Students in ASU study abroad program travel to Antarctica for experiential learning, memories

Back on a warmer continent, from what some are calling a “study abroad adventure of a lifetime,” 15 students and faculty from Arizona State University are putting into words what others have only experienced through imagination: icebergs the size of London; whales breaching in the Southern Ocean; penguins, hundreds of them, socializing in colonies spanning hundreds of square miles; polar plunges in frigid waters; and traversing a unique landmass almost completely covered in ice.

In one word: Antarctica.

“Just the sheer amount of wildlife we’ve seen on this trip has impressed me quite a bit,” said Joseph Black from aboard the Ocean Victory cruise ship that took the group through Argentina and the Antarctic Peninsula during ASU’s 2022 Winter Break.

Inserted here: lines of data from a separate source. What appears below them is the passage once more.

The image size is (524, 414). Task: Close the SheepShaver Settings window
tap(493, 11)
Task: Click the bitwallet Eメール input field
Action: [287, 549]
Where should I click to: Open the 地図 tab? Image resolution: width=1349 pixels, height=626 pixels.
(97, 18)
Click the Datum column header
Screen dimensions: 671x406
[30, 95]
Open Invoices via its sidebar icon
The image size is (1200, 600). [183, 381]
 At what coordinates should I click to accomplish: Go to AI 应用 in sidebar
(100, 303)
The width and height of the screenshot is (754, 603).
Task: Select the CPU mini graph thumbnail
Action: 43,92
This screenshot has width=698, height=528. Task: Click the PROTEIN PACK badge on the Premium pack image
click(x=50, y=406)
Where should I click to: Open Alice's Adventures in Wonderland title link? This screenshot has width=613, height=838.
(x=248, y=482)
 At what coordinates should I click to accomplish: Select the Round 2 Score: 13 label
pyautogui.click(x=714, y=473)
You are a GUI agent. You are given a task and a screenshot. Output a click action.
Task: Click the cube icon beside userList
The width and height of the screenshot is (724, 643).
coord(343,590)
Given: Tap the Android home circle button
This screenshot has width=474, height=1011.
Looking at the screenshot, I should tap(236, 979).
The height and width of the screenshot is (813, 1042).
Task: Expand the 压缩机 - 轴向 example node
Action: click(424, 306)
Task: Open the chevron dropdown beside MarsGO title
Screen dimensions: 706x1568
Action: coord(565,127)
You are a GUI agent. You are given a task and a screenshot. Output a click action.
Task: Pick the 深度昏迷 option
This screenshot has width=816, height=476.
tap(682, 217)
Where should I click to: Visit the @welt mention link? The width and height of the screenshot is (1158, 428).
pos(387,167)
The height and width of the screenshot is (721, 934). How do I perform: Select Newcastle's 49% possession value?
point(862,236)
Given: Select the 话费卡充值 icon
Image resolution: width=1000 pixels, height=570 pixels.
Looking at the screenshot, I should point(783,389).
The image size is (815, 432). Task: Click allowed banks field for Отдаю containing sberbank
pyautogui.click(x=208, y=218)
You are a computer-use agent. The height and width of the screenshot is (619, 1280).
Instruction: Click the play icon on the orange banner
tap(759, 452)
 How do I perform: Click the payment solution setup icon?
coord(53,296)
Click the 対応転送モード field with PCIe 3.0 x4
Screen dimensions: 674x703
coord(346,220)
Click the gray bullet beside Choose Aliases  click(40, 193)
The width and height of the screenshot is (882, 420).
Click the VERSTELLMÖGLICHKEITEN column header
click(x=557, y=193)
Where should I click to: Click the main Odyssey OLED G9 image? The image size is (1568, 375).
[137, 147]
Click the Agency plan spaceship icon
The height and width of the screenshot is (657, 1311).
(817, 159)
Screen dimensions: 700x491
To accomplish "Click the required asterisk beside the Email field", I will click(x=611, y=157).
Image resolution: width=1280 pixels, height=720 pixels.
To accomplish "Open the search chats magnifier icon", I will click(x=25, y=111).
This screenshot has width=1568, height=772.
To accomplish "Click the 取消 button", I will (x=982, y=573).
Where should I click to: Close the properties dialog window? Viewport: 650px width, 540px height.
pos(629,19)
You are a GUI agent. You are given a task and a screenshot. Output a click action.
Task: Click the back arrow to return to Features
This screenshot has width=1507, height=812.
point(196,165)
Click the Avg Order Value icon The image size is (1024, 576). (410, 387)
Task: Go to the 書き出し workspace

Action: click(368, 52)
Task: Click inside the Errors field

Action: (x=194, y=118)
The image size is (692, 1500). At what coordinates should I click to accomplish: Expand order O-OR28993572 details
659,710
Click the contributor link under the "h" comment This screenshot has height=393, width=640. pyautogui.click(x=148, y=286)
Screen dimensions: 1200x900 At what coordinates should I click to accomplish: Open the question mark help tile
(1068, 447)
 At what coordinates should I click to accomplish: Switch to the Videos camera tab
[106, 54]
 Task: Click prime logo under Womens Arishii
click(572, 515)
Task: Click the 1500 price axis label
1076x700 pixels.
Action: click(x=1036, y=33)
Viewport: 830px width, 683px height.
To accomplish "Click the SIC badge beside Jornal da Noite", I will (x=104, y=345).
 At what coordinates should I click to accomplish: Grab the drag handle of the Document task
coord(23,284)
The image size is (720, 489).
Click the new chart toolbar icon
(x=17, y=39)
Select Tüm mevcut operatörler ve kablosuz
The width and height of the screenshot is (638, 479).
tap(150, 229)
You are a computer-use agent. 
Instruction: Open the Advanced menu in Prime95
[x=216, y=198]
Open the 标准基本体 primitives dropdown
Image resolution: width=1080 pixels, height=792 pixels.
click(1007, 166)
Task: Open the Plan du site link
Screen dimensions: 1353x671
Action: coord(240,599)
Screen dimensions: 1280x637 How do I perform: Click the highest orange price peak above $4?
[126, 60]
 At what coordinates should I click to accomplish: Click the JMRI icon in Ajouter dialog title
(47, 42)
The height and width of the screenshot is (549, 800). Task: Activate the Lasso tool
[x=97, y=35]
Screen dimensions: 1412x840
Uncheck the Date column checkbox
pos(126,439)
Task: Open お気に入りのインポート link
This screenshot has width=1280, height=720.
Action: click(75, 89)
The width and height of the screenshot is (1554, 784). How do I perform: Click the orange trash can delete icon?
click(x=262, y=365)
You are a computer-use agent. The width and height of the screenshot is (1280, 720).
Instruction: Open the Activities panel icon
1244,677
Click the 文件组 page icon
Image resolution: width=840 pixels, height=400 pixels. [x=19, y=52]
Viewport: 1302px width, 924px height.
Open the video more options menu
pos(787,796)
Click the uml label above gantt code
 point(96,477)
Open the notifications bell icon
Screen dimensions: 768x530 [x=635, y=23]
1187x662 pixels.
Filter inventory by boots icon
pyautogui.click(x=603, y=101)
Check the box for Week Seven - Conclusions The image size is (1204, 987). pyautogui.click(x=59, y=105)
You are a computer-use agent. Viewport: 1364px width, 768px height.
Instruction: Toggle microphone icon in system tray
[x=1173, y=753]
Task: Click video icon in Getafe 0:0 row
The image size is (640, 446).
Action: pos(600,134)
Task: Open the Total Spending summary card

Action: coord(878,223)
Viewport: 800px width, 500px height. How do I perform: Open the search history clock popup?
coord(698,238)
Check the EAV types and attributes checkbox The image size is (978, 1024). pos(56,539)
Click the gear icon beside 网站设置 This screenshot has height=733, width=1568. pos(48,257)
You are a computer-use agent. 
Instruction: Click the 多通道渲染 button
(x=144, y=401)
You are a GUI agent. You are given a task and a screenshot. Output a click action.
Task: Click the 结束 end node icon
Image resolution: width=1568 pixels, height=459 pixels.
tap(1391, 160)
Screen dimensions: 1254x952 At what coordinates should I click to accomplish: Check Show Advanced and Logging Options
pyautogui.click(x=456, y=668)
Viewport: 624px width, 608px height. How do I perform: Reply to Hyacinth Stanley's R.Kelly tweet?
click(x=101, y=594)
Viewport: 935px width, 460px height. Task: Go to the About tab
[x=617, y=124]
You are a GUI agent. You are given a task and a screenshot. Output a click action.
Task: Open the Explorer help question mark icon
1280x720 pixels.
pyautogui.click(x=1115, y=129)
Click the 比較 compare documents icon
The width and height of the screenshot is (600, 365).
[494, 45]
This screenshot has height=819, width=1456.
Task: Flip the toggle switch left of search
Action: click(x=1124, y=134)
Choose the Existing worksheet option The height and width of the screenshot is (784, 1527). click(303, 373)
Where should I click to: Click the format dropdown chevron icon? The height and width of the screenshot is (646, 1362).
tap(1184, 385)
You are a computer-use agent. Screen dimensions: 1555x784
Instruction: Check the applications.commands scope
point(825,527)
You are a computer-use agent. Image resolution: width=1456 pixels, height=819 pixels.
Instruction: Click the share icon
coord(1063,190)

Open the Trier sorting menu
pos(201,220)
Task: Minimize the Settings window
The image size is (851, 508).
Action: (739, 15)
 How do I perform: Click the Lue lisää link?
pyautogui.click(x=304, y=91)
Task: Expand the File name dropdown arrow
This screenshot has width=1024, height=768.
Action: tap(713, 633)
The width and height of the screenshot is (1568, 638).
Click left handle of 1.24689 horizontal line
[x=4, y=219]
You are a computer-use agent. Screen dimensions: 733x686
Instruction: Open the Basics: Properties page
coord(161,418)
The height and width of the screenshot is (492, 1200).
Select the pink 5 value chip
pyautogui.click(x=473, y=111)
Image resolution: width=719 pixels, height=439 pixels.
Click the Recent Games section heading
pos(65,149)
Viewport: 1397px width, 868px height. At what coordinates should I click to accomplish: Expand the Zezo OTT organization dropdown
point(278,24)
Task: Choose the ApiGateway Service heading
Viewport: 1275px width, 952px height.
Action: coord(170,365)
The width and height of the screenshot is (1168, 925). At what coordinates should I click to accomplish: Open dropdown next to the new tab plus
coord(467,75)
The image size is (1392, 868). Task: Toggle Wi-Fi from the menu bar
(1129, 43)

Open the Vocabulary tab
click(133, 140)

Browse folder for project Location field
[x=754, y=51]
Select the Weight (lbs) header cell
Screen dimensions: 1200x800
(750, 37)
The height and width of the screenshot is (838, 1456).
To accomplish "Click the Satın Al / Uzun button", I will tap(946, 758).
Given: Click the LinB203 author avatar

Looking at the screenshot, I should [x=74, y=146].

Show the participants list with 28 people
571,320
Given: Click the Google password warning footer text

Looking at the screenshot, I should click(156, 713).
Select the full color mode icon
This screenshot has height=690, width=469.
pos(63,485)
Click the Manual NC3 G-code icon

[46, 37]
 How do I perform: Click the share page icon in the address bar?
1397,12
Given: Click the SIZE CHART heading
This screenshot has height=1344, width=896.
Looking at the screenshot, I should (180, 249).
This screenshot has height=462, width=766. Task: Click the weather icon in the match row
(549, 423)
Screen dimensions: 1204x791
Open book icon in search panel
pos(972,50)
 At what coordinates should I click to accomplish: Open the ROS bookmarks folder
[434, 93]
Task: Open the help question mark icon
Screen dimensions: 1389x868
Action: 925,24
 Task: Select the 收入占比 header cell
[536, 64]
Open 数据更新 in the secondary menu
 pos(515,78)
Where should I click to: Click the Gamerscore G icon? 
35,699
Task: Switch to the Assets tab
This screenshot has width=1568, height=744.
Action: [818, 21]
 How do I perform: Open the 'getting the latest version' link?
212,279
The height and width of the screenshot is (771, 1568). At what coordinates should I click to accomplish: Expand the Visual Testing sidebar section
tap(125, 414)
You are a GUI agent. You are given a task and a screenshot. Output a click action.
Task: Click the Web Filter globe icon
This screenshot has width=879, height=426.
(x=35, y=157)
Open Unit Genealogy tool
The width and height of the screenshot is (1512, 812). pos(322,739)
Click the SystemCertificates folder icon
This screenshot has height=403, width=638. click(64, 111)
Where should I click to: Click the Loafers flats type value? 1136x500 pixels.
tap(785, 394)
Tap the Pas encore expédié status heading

A biotech and bioenterprise major in the School of Mathematical and Natural Sciences, Black added, “Videos are one thing, but seeing them in person is kind of crazy.”

Victoria Cava, who is studying astrophysics and geography in ASU’s School of Earth and Space Exploration, said the voyage to Antarctica was another step toward her goal to travel to all seven continents: “Eventually, at some point, and because of how closely related Antarctica and space can be ..., I wanted to see with my own eyes.”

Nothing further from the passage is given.